**Exercise**
Nothing but an exact copy of the records below counts as the answer.

**Records for this task**
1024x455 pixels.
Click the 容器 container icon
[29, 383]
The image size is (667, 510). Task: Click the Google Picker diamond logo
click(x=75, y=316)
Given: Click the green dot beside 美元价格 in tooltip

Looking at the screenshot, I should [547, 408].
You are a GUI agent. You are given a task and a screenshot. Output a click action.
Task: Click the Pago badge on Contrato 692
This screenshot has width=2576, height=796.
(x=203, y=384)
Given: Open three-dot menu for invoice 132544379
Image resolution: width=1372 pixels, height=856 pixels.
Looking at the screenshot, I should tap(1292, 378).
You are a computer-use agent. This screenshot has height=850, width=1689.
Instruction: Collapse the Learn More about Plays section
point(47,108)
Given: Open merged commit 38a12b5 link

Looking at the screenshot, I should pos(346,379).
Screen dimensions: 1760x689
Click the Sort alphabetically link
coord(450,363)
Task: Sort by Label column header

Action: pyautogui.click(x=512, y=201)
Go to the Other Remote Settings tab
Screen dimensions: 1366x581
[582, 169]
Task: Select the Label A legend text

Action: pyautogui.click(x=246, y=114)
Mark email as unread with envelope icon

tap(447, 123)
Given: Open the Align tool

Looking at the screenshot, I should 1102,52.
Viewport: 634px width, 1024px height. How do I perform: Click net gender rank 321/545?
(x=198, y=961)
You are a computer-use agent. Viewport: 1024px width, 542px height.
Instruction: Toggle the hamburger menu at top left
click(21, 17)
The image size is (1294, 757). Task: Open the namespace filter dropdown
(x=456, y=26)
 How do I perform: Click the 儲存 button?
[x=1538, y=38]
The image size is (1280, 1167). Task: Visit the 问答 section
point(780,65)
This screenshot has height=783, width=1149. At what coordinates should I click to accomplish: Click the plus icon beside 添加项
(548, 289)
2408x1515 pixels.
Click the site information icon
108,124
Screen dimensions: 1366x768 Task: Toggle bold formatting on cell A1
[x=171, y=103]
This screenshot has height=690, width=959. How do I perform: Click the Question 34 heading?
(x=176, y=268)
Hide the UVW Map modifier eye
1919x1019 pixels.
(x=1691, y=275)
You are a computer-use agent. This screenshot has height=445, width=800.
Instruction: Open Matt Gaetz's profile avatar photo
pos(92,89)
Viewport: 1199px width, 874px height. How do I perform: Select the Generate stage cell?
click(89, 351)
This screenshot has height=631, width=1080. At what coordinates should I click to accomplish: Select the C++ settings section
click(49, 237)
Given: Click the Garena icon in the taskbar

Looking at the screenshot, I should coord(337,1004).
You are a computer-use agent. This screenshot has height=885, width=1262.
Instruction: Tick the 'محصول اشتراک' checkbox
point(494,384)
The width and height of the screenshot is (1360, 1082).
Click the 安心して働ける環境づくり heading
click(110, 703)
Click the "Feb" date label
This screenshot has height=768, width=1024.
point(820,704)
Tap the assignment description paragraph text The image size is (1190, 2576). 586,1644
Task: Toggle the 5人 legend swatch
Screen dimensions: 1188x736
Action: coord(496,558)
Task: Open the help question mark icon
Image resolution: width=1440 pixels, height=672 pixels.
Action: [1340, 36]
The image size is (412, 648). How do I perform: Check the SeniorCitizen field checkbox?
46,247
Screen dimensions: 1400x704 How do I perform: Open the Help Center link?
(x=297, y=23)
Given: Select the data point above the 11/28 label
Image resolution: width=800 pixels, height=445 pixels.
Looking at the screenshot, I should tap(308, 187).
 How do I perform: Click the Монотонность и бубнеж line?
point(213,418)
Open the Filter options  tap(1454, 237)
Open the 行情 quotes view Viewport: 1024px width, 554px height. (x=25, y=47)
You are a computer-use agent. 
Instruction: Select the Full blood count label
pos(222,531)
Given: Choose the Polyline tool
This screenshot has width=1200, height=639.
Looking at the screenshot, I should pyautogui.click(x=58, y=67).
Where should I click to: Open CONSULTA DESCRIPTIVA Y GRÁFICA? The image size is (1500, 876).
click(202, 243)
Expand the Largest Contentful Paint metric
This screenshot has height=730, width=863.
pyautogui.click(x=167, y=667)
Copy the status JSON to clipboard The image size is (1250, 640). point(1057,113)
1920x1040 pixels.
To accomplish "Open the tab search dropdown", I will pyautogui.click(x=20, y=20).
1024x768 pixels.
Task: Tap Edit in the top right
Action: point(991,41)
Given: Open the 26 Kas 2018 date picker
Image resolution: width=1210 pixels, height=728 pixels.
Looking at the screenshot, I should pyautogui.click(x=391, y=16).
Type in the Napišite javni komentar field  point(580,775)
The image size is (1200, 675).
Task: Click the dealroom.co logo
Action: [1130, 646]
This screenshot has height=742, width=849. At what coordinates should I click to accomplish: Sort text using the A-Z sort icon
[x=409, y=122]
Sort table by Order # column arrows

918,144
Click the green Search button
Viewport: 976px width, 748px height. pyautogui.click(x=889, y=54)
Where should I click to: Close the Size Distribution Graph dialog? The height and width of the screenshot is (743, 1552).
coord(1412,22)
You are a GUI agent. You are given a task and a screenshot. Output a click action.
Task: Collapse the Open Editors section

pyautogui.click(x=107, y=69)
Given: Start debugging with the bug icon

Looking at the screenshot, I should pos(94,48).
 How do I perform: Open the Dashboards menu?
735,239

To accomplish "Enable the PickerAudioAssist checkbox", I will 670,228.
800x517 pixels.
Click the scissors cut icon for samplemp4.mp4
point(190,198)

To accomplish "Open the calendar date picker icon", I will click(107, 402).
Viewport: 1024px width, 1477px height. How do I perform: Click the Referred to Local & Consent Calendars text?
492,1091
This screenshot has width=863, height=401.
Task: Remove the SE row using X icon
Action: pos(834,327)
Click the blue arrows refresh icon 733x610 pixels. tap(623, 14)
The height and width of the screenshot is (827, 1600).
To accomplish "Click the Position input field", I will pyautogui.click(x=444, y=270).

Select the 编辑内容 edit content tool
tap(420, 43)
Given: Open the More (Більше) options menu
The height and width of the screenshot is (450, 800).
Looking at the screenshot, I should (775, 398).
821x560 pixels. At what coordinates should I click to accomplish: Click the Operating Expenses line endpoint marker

**Exercise solution**
1024x455 pixels.
Click the 容器 container icon
[29, 383]
The image size is (667, 510). Task: Click the Google Picker diamond logo
click(x=75, y=316)
Given: Click the green dot beside 美元价格 in tooltip

Looking at the screenshot, I should [547, 408].
You are a GUI agent. You are given a task and a screenshot. Output a click action.
Task: Click the Pago badge on Contrato 692
This screenshot has width=2576, height=796.
(x=203, y=384)
Given: Open three-dot menu for invoice 132544379
Image resolution: width=1372 pixels, height=856 pixels.
Looking at the screenshot, I should tap(1292, 378).
You are a computer-use agent. This screenshot has height=850, width=1689.
Instruction: Collapse the Learn More about Plays section
point(47,108)
Given: Open merged commit 38a12b5 link

Looking at the screenshot, I should pos(346,379).
Screen dimensions: 1760x689
Click the Sort alphabetically link
coord(450,363)
Task: Sort by Label column header

Action: pyautogui.click(x=512, y=201)
Go to the Other Remote Settings tab
Screen dimensions: 1366x581
[582, 169]
Task: Select the Label A legend text

Action: pyautogui.click(x=246, y=114)
Mark email as unread with envelope icon

tap(447, 123)
Given: Open the Align tool

Looking at the screenshot, I should 1102,52.
Viewport: 634px width, 1024px height. How do I perform: Click net gender rank 321/545?
(x=198, y=961)
You are a computer-use agent. Viewport: 1024px width, 542px height.
Instruction: Toggle the hamburger menu at top left
click(21, 17)
The image size is (1294, 757). Task: Open the namespace filter dropdown
(x=456, y=26)
 How do I perform: Click the 儲存 button?
[x=1538, y=38]
The image size is (1280, 1167). Task: Visit the 问答 section
point(780,65)
This screenshot has height=783, width=1149. At what coordinates should I click to accomplish: Click the plus icon beside 添加项
(548, 289)
2408x1515 pixels.
Click the site information icon
108,124
Screen dimensions: 1366x768 Task: Toggle bold formatting on cell A1
[x=171, y=103]
This screenshot has height=690, width=959. How do I perform: Click the Question 34 heading?
(x=176, y=268)
Hide the UVW Map modifier eye
1919x1019 pixels.
(x=1691, y=275)
You are a computer-use agent. This screenshot has height=445, width=800.
Instruction: Open Matt Gaetz's profile avatar photo
pos(92,89)
Viewport: 1199px width, 874px height. How do I perform: Select the Generate stage cell?
click(89, 351)
This screenshot has height=631, width=1080. At what coordinates should I click to accomplish: Select the C++ settings section
click(49, 237)
Given: Click the Garena icon in the taskbar

Looking at the screenshot, I should coord(337,1004).
You are a computer-use agent. This screenshot has height=885, width=1262.
Instruction: Tick the 'محصول اشتراک' checkbox
point(494,384)
The width and height of the screenshot is (1360, 1082).
Click the 安心して働ける環境づくり heading
click(110, 703)
Click the "Feb" date label
This screenshot has height=768, width=1024.
point(820,704)
Tap the assignment description paragraph text The image size is (1190, 2576). 586,1644
Task: Toggle the 5人 legend swatch
Screen dimensions: 1188x736
Action: coord(496,558)
Task: Open the help question mark icon
Image resolution: width=1440 pixels, height=672 pixels.
Action: [1340, 36]
The image size is (412, 648). How do I perform: Check the SeniorCitizen field checkbox?
46,247
Screen dimensions: 1400x704 How do I perform: Open the Help Center link?
(x=297, y=23)
Given: Select the data point above the 11/28 label
Image resolution: width=800 pixels, height=445 pixels.
Looking at the screenshot, I should tap(308, 187).
 How do I perform: Click the Монотонность и бубнеж line?
point(213,418)
Open the Filter options  tap(1454, 237)
Open the 行情 quotes view Viewport: 1024px width, 554px height. (x=25, y=47)
You are a computer-use agent. 
Instruction: Select the Full blood count label
pos(222,531)
Given: Choose the Polyline tool
This screenshot has width=1200, height=639.
Looking at the screenshot, I should pyautogui.click(x=58, y=67).
Where should I click to: Open CONSULTA DESCRIPTIVA Y GRÁFICA? The image size is (1500, 876).
click(202, 243)
Expand the Largest Contentful Paint metric
This screenshot has height=730, width=863.
pyautogui.click(x=167, y=667)
Copy the status JSON to clipboard The image size is (1250, 640). point(1057,113)
1920x1040 pixels.
To accomplish "Open the tab search dropdown", I will pyautogui.click(x=20, y=20).
1024x768 pixels.
Task: Tap Edit in the top right
Action: point(991,41)
Given: Open the 26 Kas 2018 date picker
Image resolution: width=1210 pixels, height=728 pixels.
Looking at the screenshot, I should pyautogui.click(x=391, y=16).
Type in the Napišite javni komentar field  point(580,775)
The image size is (1200, 675).
Task: Click the dealroom.co logo
Action: [1130, 646]
This screenshot has height=742, width=849. At what coordinates should I click to accomplish: Sort text using the A-Z sort icon
[x=409, y=122]
Sort table by Order # column arrows

918,144
Click the green Search button
Viewport: 976px width, 748px height. pyautogui.click(x=889, y=54)
Where should I click to: Close the Size Distribution Graph dialog? The height and width of the screenshot is (743, 1552).
coord(1412,22)
You are a GUI agent. You are given a task and a screenshot. Output a click action.
Task: Collapse the Open Editors section

pyautogui.click(x=107, y=69)
Given: Start debugging with the bug icon

Looking at the screenshot, I should pos(94,48).
 How do I perform: Open the Dashboards menu?
735,239

To accomplish "Enable the PickerAudioAssist checkbox", I will 670,228.
800x517 pixels.
Click the scissors cut icon for samplemp4.mp4
point(190,198)

To accomplish "Open the calendar date picker icon", I will click(107, 402).
Viewport: 1024px width, 1477px height. How do I perform: Click the Referred to Local & Consent Calendars text?
492,1091
This screenshot has width=863, height=401.
Task: Remove the SE row using X icon
Action: pos(834,327)
Click the blue arrows refresh icon 733x610 pixels. tap(623, 14)
The height and width of the screenshot is (827, 1600).
To accomplish "Click the Position input field", I will pyautogui.click(x=444, y=270).

Select the 编辑内容 edit content tool
tap(420, 43)
Given: Open the More (Більше) options menu
The height and width of the screenshot is (450, 800).
Looking at the screenshot, I should (775, 398).
821x560 pixels. At what coordinates should I click to accomplish: Click the Operating Expenses line endpoint marker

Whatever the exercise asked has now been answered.